DATA SUPPLIED.
----------------
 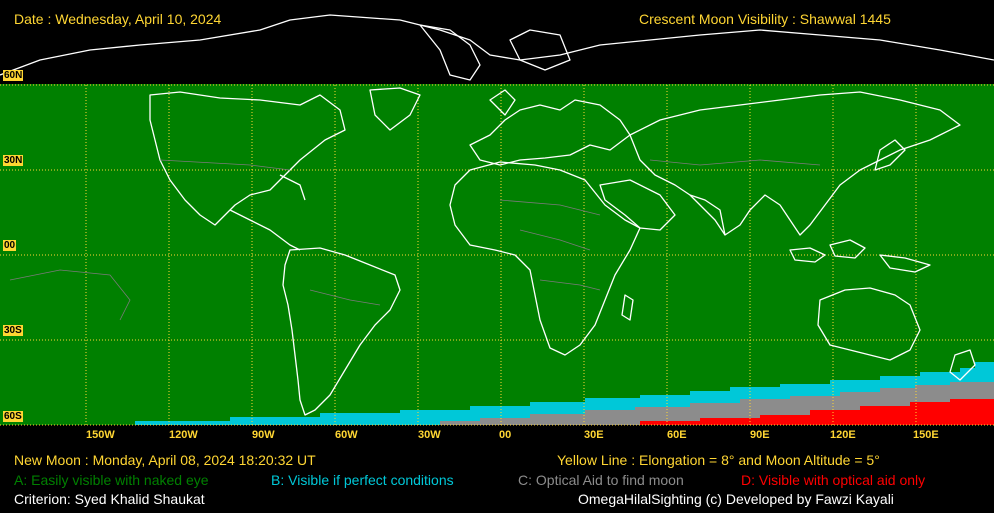 I want to click on legend-b: B: Visible if perfect conditions, so click(x=362, y=480).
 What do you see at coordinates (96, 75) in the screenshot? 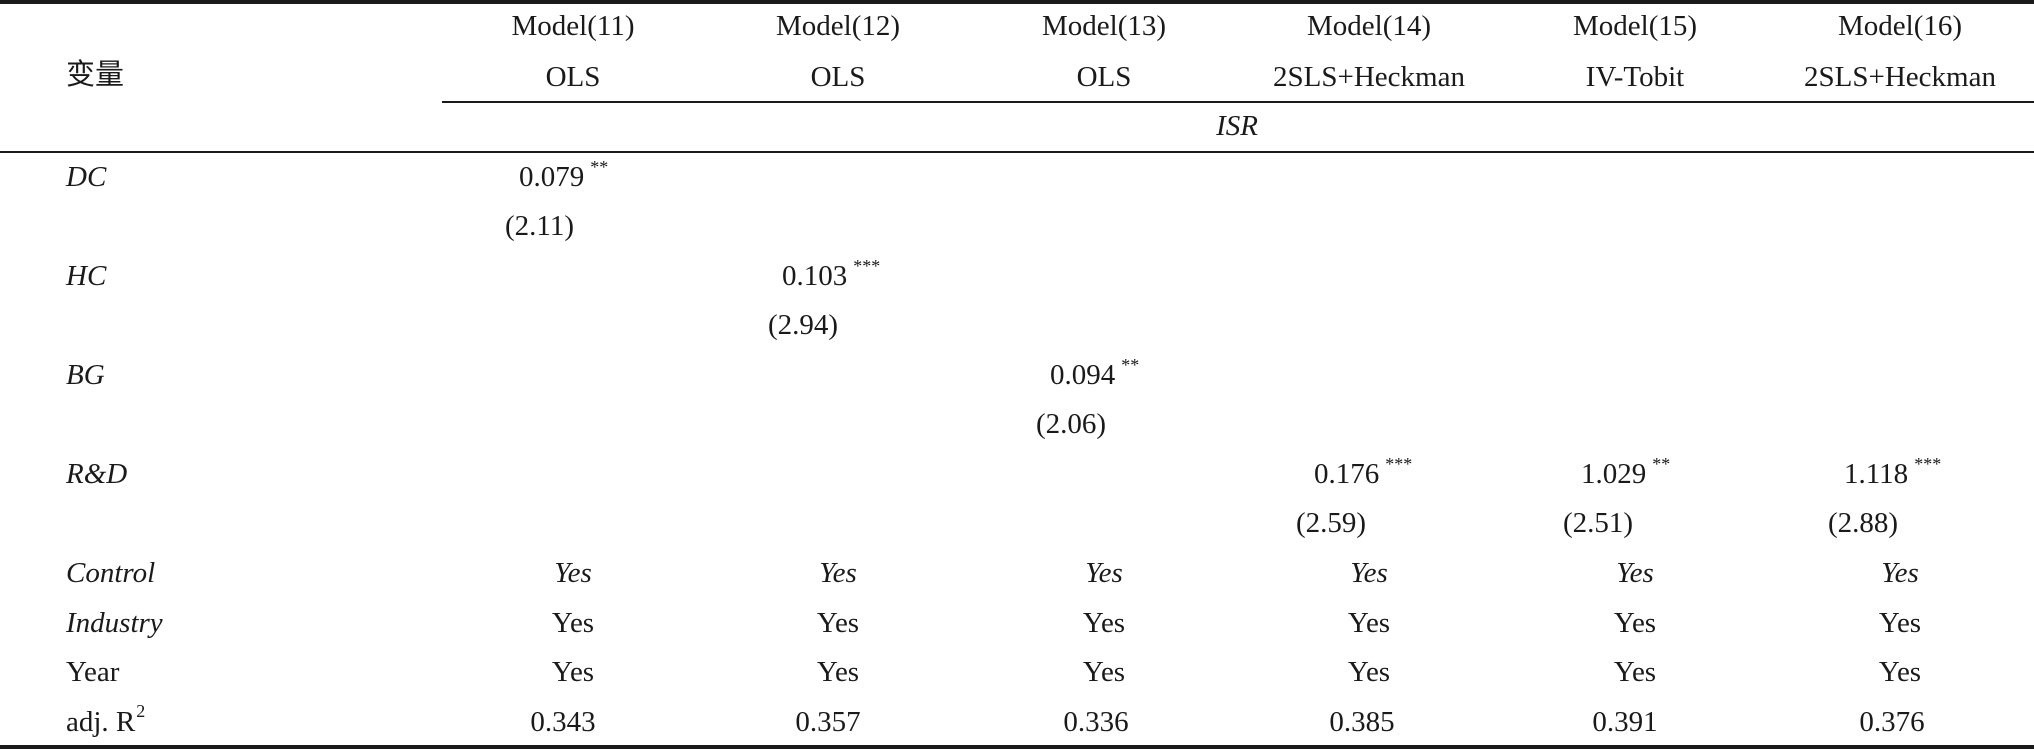
I see `variable-header: 变量` at bounding box center [96, 75].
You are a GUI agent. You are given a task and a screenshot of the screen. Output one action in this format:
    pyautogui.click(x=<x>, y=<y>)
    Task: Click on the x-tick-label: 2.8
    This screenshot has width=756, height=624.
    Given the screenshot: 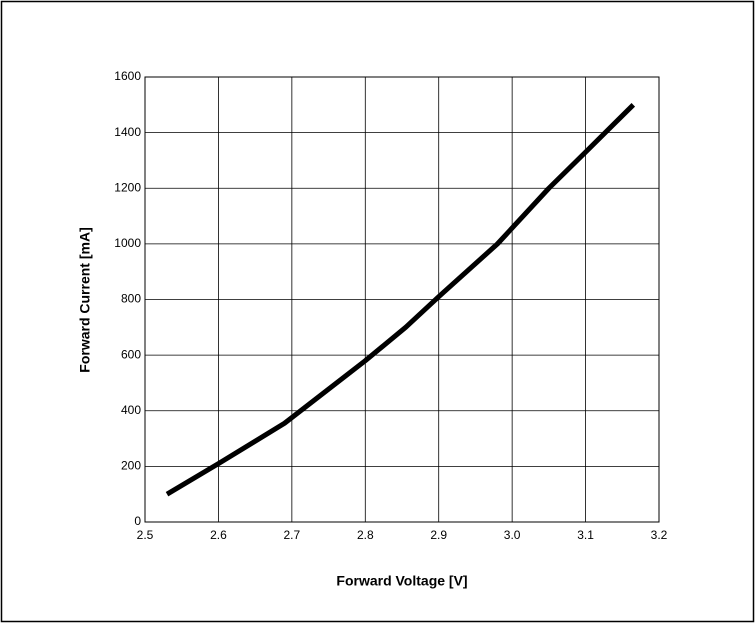 What is the action you would take?
    pyautogui.click(x=366, y=535)
    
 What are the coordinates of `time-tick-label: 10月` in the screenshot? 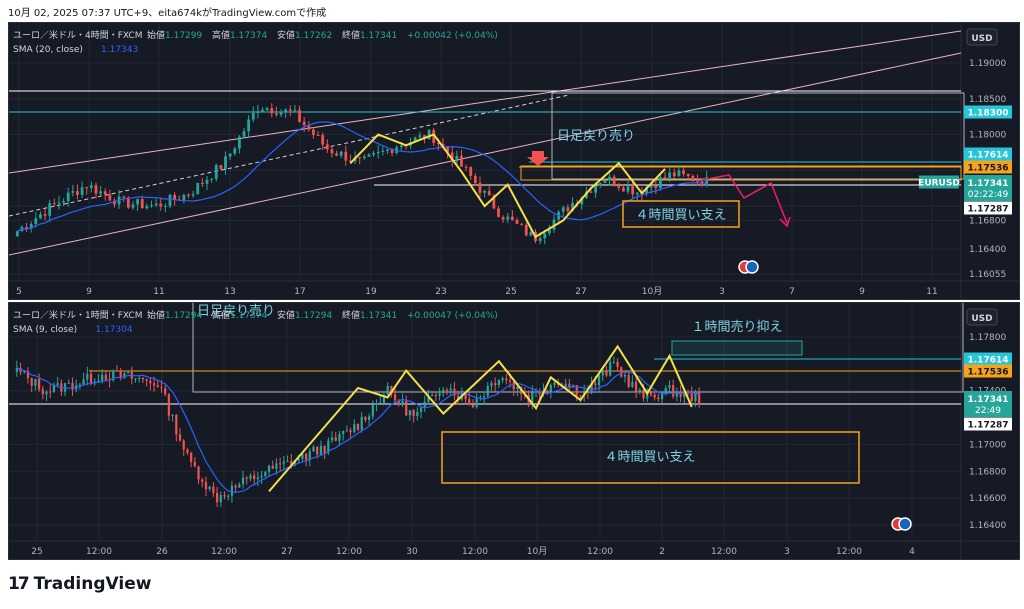 It's located at (537, 552).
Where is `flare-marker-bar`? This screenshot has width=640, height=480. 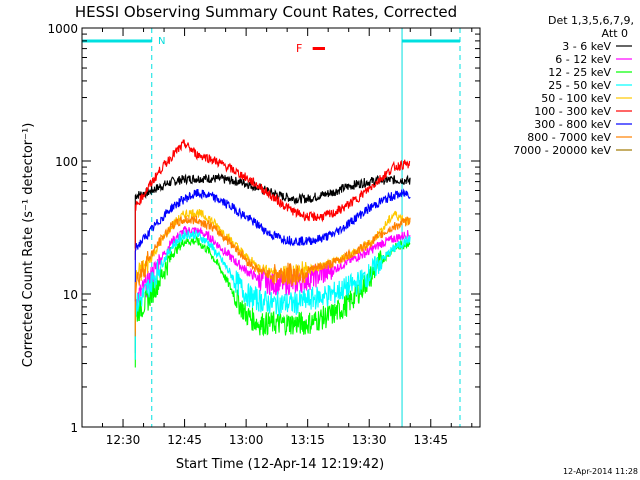 flare-marker-bar is located at coordinates (318, 48).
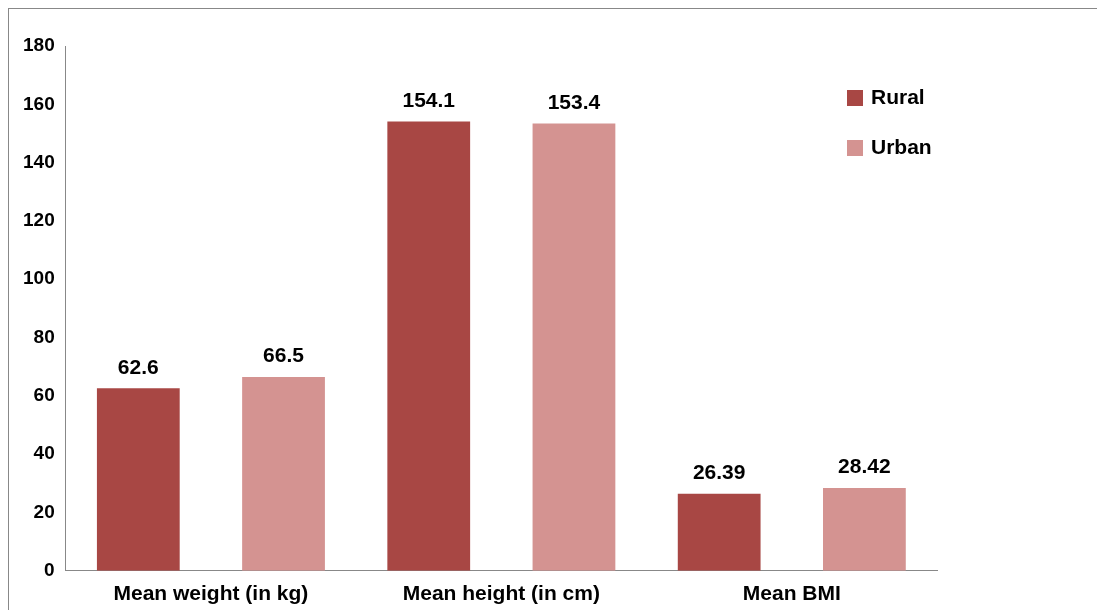 The width and height of the screenshot is (1097, 610). What do you see at coordinates (574, 101) in the screenshot?
I see `data-label: 153.4` at bounding box center [574, 101].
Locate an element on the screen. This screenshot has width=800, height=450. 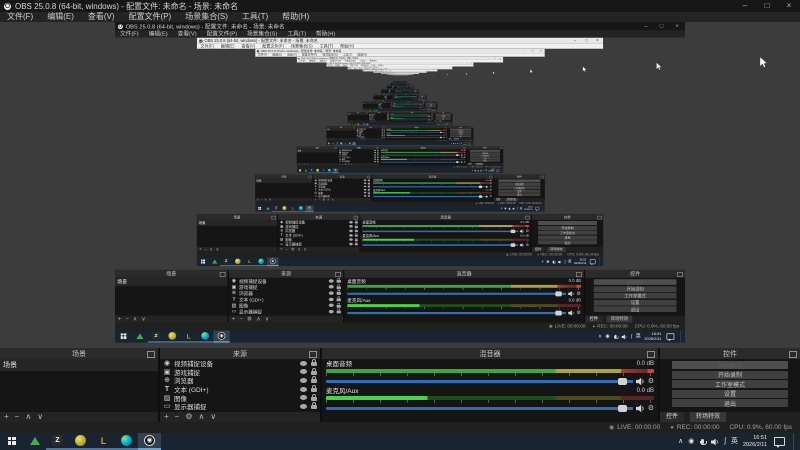
source-row: T 文本 (GDI+) is located at coordinates (286, 300).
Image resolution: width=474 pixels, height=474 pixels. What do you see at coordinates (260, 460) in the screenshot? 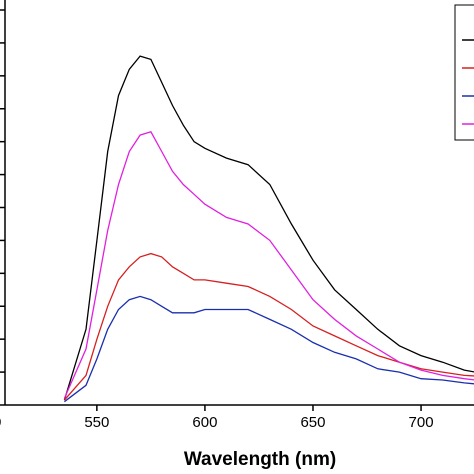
----------------
Copy everything from the first of the rows above down through the line containing "center [96, 75].", and leave the pictures out.

  I want to click on legend-b: B: Visible if perfect conditions, so click(x=362, y=480).
 What do you see at coordinates (96, 75) in the screenshot? 
I see `variable-header: 变量` at bounding box center [96, 75].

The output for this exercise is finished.